* _DATA FOR THE TASK_
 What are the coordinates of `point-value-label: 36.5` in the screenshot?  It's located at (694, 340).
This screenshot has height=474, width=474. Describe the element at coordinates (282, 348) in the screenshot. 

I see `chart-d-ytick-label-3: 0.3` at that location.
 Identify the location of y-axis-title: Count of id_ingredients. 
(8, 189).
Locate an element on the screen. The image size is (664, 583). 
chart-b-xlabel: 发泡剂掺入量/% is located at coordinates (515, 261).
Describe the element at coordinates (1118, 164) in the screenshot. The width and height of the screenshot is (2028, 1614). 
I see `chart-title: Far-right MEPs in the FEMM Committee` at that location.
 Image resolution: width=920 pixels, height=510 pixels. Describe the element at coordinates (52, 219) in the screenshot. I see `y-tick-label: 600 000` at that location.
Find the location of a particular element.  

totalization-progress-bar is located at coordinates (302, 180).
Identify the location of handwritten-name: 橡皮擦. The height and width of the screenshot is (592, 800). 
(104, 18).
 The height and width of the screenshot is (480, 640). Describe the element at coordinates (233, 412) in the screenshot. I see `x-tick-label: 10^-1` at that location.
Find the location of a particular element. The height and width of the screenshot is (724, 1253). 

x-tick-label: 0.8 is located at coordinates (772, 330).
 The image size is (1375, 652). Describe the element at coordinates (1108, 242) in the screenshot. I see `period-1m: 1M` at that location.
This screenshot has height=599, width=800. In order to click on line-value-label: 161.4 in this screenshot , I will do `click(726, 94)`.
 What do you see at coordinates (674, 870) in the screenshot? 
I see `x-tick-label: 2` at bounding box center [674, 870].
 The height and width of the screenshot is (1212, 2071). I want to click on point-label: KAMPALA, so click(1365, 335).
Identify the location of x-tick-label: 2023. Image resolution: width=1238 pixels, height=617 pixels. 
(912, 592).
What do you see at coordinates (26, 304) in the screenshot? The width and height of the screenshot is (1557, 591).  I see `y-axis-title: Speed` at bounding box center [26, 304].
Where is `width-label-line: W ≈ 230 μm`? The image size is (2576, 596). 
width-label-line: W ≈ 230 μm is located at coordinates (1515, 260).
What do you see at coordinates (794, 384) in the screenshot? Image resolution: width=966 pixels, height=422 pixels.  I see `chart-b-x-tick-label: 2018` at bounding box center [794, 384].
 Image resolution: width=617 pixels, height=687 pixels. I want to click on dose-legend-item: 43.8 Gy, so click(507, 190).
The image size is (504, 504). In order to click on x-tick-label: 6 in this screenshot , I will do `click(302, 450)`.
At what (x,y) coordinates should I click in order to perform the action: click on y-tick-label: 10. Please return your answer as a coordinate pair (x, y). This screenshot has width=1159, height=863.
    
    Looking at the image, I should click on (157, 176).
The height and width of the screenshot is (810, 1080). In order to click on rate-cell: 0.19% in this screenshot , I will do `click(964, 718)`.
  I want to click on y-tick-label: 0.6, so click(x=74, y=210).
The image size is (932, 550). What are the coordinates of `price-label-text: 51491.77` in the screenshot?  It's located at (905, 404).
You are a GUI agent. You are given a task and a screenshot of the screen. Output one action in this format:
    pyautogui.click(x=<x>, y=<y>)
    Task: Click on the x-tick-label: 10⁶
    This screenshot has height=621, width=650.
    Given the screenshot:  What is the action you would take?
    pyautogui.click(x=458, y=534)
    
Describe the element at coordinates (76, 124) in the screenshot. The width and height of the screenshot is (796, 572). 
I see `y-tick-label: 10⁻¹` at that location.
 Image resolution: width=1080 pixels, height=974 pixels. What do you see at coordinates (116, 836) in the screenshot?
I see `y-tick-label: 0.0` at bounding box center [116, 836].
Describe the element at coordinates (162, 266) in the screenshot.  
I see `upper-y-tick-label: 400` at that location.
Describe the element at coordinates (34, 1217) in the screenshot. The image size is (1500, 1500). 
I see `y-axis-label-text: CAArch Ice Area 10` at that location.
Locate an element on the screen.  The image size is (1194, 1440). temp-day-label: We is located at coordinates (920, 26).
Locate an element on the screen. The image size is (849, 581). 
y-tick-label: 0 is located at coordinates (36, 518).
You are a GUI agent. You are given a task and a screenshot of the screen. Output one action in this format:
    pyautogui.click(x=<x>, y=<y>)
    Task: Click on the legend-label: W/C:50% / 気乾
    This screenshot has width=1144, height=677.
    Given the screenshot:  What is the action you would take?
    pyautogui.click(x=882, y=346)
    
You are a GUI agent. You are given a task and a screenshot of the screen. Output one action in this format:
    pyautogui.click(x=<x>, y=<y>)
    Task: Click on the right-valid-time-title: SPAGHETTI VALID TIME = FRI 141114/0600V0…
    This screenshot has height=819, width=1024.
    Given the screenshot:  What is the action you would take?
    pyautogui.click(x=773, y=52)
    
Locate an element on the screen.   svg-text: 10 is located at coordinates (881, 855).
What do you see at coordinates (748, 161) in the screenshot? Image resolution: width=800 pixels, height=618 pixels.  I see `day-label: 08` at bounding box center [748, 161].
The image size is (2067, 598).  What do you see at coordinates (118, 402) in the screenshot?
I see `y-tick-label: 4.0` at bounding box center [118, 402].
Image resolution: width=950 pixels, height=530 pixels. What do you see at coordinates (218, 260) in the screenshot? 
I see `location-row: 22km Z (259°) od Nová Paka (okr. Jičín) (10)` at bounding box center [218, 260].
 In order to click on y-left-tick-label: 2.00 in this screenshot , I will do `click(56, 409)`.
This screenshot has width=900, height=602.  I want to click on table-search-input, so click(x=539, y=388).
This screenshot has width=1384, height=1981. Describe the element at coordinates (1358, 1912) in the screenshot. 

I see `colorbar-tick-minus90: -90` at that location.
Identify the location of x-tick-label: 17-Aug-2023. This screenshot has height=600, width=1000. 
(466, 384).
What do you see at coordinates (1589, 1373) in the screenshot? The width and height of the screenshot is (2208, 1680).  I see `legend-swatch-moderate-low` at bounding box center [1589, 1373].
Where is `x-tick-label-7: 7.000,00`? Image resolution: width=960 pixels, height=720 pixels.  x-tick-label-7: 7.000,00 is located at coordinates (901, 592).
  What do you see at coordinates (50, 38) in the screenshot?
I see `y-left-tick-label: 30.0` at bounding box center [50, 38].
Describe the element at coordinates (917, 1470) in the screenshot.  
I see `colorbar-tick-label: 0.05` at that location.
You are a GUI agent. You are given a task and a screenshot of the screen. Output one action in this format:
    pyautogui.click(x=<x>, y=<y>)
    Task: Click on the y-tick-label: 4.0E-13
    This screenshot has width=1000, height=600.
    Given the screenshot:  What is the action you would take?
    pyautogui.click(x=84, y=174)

* _DIRECTIONS_
Rewrite the data, from the line containing "The height and width of the screenshot is (810, 1080)." down through the line containing "CAArch Ice Area", as a Markdown table. Use the columns Row and Data Line, number each row, and skip any blank lines.

* _ANSWER_
| Row | Data Line |
|---|---|
| 1 | The height and width of the screenshot is (810, 1080). In order to click on rate-cell: 0.19% in this screenshot , I will do `click(964, 718)`. |
| 2 |   I want to click on y-tick-label: 0.6, so click(x=74, y=210). |
| 3 | The image size is (932, 550). What are the coordinates of `price-label-text: 51491.77` in the screenshot?  It's located at (905, 404). |
| 4 | You are a GUI agent. You are given a task and a screenshot of the screen. Output one action in this format: |
| 5 |     pyautogui.click(x=<x>, y=<y>) |
| 6 |     Task: Click on the x-tick-label: 10⁶ |
| 7 |     This screenshot has height=621, width=650. |
| 8 |     Given the screenshot:  What is the action you would take? |
| 9 |     pyautogui.click(x=458, y=534) |
| 10 | Describe the element at coordinates (76, 124) in the screenshot. The width and height of the screenshot is (796, 572).  |
| 11 | I see `y-tick-label: 10⁻¹` at that location. |
| 12 |  Image resolution: width=1080 pixels, height=974 pixels. What do you see at coordinates (116, 836) in the screenshot? |
| 13 | I see `y-tick-label: 0.0` at bounding box center [116, 836]. |
| 14 | Describe the element at coordinates (162, 266) in the screenshot.   |
| 15 | I see `upper-y-tick-label: 400` at that location. |
| 16 | Describe the element at coordinates (34, 1217) in the screenshot. The image size is (1500, 1500).  |
| 17 | I see `y-axis-label-text: CAArch Ice Area 10` at that location. |